Northeast Florida is home to a seemingly endless amount of historical structures and businesses. But did you know that includes the oldest bar in the state of Florida?
Sure enough, the Palace Saloon located at 117 Centre Street in Fernandina Beach – about 45 minutes from downtown Jacksonville – lays claim to that title. It’s been in business since 1903, surviving Prohibition, a major fire, and even an ongoing alleged ghost haunting.
The two-story building in which the bar resides was built in 1878. Josiah Prescott commissioned it to house his men’s shoe store, which it did until 1903. That’s when German immigrant Louis G. Hirth purchased the building and converted it into an upscale bar, complete with intricate, hand-carved wooden furnishings, intended for ship captains and wealthy visitors to Fernandina’s nearby riverside docks.

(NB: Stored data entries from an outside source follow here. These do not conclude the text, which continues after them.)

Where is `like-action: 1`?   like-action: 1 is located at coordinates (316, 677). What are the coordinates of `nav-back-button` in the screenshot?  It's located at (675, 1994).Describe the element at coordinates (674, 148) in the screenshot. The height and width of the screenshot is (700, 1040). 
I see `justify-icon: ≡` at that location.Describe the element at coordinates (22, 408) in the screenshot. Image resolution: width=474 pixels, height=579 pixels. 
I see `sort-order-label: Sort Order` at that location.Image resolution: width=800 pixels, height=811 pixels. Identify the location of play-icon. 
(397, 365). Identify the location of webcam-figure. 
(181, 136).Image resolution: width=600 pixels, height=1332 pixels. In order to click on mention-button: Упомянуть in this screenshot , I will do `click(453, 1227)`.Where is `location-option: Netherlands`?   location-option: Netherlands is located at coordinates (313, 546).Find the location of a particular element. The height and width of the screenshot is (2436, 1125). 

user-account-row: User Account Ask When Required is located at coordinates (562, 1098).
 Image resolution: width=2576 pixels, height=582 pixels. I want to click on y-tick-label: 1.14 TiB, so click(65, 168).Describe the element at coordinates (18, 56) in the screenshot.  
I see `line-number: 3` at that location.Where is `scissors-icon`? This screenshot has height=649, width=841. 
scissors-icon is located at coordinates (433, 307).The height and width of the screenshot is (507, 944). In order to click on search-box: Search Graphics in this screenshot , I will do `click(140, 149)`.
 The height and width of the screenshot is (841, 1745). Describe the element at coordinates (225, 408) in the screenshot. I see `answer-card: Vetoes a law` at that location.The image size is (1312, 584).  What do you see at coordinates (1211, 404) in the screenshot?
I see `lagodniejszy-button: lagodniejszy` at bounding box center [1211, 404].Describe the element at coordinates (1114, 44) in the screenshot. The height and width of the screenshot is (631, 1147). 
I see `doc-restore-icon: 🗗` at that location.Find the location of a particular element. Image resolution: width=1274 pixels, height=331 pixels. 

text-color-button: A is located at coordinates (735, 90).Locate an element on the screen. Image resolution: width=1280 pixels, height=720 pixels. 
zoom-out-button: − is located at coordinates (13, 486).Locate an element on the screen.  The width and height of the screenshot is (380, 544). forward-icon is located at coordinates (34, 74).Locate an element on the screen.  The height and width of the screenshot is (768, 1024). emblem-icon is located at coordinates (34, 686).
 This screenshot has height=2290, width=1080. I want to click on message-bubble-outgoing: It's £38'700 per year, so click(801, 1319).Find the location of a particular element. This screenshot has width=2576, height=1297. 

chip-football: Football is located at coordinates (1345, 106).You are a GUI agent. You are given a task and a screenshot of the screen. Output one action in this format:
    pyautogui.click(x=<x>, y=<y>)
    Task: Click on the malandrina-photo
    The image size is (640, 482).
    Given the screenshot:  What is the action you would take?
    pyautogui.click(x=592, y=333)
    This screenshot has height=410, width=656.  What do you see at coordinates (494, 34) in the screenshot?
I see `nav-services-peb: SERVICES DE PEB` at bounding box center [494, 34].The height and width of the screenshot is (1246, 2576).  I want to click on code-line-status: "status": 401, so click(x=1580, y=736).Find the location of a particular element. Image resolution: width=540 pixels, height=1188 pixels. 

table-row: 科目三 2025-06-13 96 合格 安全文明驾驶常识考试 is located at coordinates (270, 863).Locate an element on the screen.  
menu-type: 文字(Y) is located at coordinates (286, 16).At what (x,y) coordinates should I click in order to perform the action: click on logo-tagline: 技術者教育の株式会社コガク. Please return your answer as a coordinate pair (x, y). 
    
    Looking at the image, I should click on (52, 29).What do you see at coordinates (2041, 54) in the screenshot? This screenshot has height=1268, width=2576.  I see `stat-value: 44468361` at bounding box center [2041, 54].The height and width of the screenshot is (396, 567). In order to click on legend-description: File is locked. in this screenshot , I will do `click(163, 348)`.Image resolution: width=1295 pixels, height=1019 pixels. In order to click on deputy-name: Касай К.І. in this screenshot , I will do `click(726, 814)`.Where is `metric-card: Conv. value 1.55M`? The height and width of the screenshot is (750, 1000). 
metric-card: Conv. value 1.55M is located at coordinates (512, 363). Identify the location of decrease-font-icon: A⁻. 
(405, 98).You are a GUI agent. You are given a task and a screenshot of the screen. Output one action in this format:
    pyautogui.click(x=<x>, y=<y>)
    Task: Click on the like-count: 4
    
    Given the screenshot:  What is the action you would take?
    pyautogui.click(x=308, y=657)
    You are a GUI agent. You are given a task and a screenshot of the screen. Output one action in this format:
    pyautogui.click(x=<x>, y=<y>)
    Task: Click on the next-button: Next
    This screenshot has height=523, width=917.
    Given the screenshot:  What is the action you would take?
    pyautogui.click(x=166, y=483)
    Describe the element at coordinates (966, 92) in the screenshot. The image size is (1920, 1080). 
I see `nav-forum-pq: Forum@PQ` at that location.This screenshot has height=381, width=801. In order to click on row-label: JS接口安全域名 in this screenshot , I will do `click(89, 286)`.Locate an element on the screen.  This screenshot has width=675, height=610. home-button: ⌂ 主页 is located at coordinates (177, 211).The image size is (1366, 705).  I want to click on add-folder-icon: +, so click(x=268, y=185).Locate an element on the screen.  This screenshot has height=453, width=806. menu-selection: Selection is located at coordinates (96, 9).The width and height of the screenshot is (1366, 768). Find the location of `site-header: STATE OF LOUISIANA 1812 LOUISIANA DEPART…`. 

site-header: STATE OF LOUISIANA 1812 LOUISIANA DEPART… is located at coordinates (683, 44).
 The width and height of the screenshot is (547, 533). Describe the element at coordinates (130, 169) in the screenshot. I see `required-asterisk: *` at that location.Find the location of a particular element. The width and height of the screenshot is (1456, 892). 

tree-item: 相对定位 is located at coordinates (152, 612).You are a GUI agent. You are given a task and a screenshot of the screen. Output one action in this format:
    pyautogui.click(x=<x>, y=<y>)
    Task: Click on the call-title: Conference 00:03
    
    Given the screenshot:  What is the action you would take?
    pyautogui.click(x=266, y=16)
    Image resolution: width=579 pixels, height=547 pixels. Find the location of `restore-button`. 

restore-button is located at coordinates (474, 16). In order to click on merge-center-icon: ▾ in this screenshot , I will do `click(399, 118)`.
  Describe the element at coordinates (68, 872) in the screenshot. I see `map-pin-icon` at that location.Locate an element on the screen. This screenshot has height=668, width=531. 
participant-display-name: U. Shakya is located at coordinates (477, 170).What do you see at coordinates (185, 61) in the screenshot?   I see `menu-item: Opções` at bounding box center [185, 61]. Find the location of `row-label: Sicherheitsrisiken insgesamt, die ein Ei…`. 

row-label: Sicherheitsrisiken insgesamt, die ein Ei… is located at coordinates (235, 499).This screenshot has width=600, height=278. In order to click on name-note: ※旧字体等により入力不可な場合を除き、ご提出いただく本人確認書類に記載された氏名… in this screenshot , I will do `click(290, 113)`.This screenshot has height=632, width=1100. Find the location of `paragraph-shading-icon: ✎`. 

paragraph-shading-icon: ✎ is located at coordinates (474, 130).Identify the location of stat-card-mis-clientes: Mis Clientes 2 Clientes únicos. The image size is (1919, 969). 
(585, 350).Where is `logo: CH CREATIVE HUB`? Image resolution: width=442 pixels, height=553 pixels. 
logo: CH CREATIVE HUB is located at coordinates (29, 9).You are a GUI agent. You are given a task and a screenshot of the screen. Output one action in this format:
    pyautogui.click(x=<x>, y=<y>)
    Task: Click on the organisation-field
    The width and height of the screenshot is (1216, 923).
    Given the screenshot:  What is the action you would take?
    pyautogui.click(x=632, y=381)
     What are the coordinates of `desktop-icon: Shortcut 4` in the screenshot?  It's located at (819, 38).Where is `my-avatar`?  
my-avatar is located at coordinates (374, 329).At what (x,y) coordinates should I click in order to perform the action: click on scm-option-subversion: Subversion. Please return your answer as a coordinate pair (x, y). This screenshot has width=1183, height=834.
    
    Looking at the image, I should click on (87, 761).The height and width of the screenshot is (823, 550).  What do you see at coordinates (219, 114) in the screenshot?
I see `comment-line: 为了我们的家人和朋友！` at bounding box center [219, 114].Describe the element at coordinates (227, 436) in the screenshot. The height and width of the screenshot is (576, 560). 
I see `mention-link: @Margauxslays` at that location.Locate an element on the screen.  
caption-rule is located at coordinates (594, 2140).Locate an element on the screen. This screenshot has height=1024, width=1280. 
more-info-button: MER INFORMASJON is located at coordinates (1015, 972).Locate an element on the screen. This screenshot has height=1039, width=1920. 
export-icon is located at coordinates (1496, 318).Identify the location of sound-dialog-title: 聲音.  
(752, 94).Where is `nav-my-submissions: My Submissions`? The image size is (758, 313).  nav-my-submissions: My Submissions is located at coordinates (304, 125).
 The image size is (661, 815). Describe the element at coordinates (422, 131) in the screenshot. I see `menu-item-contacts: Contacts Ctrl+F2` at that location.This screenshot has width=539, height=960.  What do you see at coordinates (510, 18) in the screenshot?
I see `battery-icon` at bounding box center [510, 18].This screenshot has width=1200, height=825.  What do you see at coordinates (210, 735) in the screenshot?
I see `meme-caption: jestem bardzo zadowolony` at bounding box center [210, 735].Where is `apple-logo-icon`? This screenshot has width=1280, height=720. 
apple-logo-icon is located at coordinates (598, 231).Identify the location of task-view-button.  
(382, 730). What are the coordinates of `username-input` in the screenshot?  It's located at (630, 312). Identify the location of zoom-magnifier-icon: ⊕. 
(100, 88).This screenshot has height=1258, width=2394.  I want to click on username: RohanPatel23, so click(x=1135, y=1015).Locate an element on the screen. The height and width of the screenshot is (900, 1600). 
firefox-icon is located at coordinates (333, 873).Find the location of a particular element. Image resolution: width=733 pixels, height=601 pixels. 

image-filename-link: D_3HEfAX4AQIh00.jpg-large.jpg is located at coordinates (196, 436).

The Palace Saloon, as he dubbed it, did exactly as Hirth planned. The bar was referred to in its early years as the “Shipcaptain’s Bar” in reference to its affluent clientele. In 1907, artist Roy Kennard added several detailed murals to the building’s interior; he would later refurbish the murals himself during a round of renovations in the 1950s.
When the Prohibition era came around, Hirth kept his bar open as long as legally possible before temporarily shifting to serving ice cream and “near-beer.” Once the restrictions were lifted, the bar reopened for alcohol sales.
The bar stayed in the Hirth family until it was purchased by a local company, Land & Williams, in the 1950s. The new owners gave the bar a slight facelift, including Kennard’s refurbished murals, but left the majority of its historic features intact.
In 1999, a fire charred much of the bar’s interior, requiring it to close for repairs.
The Palace Saloon is still open today after 113 years – although its bar area remains shuttered due to COVID-19, temporarily making it a bottle shop only. It’s now operated by Amelia Island Hospitality Group, which operates several other historic venues on Amelia Island. It’s popular with tourists as well as ghost hunters, due to the bar’s aforementioned (alleged) haunting by a longtime bartender.
And with the bar being part of the Fernandina Beach Historic District on the National Register of Historic Places, it’s likely not going anywhere anytime soon.